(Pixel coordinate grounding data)
----

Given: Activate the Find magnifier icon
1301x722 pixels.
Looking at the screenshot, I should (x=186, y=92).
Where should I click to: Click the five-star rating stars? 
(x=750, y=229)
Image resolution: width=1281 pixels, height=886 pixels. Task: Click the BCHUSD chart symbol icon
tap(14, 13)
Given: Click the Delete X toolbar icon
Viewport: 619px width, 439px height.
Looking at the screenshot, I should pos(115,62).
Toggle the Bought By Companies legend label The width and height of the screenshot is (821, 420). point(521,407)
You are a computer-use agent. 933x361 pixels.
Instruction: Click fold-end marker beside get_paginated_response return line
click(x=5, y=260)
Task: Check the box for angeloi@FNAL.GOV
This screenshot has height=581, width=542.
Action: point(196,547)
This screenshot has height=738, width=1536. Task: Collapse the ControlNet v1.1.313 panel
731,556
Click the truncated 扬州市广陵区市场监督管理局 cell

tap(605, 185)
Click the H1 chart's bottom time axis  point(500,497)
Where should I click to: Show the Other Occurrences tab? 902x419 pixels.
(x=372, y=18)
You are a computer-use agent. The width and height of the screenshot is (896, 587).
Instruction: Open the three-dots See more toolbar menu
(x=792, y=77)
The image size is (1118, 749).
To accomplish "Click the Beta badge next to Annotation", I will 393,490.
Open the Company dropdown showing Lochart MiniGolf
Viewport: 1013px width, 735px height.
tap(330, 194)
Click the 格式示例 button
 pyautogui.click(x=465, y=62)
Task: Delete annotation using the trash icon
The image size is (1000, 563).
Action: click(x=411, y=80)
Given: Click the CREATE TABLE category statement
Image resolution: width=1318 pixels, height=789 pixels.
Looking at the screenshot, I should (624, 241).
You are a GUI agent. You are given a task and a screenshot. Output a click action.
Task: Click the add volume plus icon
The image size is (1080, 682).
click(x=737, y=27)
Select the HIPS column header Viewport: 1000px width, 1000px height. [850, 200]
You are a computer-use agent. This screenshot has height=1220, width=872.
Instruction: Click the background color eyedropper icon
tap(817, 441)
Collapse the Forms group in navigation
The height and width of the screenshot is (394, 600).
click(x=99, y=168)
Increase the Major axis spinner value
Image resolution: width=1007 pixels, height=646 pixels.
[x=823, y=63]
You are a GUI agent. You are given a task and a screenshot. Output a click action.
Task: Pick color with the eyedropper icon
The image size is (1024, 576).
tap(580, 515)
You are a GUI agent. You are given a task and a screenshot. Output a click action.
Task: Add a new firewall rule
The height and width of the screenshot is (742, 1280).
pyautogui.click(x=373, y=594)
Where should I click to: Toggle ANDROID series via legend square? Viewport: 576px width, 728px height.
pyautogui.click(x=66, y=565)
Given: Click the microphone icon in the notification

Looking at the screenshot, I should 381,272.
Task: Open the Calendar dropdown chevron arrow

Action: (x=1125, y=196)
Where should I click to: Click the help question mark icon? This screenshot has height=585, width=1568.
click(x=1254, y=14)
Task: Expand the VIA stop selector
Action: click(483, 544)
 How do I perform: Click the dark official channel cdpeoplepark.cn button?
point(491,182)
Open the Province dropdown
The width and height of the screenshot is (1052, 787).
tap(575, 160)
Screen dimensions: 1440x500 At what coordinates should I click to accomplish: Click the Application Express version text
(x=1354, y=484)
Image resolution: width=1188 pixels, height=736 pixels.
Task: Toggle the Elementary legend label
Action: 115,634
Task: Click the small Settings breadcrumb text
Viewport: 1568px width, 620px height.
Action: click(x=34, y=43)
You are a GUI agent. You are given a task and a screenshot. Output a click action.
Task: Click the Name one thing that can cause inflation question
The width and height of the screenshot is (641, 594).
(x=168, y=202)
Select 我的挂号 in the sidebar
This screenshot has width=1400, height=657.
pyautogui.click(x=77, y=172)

----

WHAT TO WORK ON: Each entry is to be retyped exactly as it appears.

ANSWER BOX:
Given: Activate the Find magnifier icon
1301x722 pixels.
Looking at the screenshot, I should (x=186, y=92).
Where should I click to: Click the five-star rating stars? 
(x=750, y=229)
Image resolution: width=1281 pixels, height=886 pixels. Task: Click the BCHUSD chart symbol icon
tap(14, 13)
Given: Click the Delete X toolbar icon
Viewport: 619px width, 439px height.
Looking at the screenshot, I should pos(115,62).
Toggle the Bought By Companies legend label The width and height of the screenshot is (821, 420). point(521,407)
You are a computer-use agent. 933x361 pixels.
Instruction: Click fold-end marker beside get_paginated_response return line
click(x=5, y=260)
Task: Check the box for angeloi@FNAL.GOV
This screenshot has height=581, width=542.
Action: point(196,547)
This screenshot has height=738, width=1536. Task: Collapse the ControlNet v1.1.313 panel
731,556
Click the truncated 扬州市广陵区市场监督管理局 cell

tap(605, 185)
Click the H1 chart's bottom time axis  point(500,497)
Where should I click to: Show the Other Occurrences tab? 902x419 pixels.
(x=372, y=18)
You are a computer-use agent. The width and height of the screenshot is (896, 587).
Instruction: Open the three-dots See more toolbar menu
(x=792, y=77)
The image size is (1118, 749).
To accomplish "Click the Beta badge next to Annotation", I will 393,490.
Open the Company dropdown showing Lochart MiniGolf
Viewport: 1013px width, 735px height.
tap(330, 194)
Click the 格式示例 button
 pyautogui.click(x=465, y=62)
Task: Delete annotation using the trash icon
The image size is (1000, 563).
Action: click(x=411, y=80)
Given: Click the CREATE TABLE category statement
Image resolution: width=1318 pixels, height=789 pixels.
Looking at the screenshot, I should (624, 241).
You are a GUI agent. You are given a task and a screenshot. Output a click action.
Task: Click the add volume plus icon
The image size is (1080, 682).
click(x=737, y=27)
Select the HIPS column header Viewport: 1000px width, 1000px height. [850, 200]
You are a computer-use agent. This screenshot has height=1220, width=872.
Instruction: Click the background color eyedropper icon
tap(817, 441)
Collapse the Forms group in navigation
The height and width of the screenshot is (394, 600).
click(x=99, y=168)
Increase the Major axis spinner value
Image resolution: width=1007 pixels, height=646 pixels.
[x=823, y=63]
You are a GUI agent. You are given a task and a screenshot. Output a click action.
Task: Pick color with the eyedropper icon
The image size is (1024, 576).
tap(580, 515)
You are a GUI agent. You are given a task and a screenshot. Output a click action.
Task: Add a new firewall rule
The height and width of the screenshot is (742, 1280).
pyautogui.click(x=373, y=594)
Where should I click to: Toggle ANDROID series via legend square? Viewport: 576px width, 728px height.
pyautogui.click(x=66, y=565)
Given: Click the microphone icon in the notification

Looking at the screenshot, I should 381,272.
Task: Open the Calendar dropdown chevron arrow

Action: (x=1125, y=196)
Where should I click to: Click the help question mark icon? This screenshot has height=585, width=1568.
click(x=1254, y=14)
Task: Expand the VIA stop selector
Action: click(483, 544)
 How do I perform: Click the dark official channel cdpeoplepark.cn button?
point(491,182)
Open the Province dropdown
The width and height of the screenshot is (1052, 787).
tap(575, 160)
Screen dimensions: 1440x500 At what coordinates should I click to accomplish: Click the Application Express version text
(x=1354, y=484)
Image resolution: width=1188 pixels, height=736 pixels.
Task: Toggle the Elementary legend label
Action: 115,634
Task: Click the small Settings breadcrumb text
Viewport: 1568px width, 620px height.
Action: click(x=34, y=43)
You are a GUI agent. You are given a task and a screenshot. Output a click action.
Task: Click the Name one thing that can cause inflation question
The width and height of the screenshot is (641, 594).
(x=168, y=202)
Select 我的挂号 in the sidebar
This screenshot has width=1400, height=657.
pyautogui.click(x=77, y=172)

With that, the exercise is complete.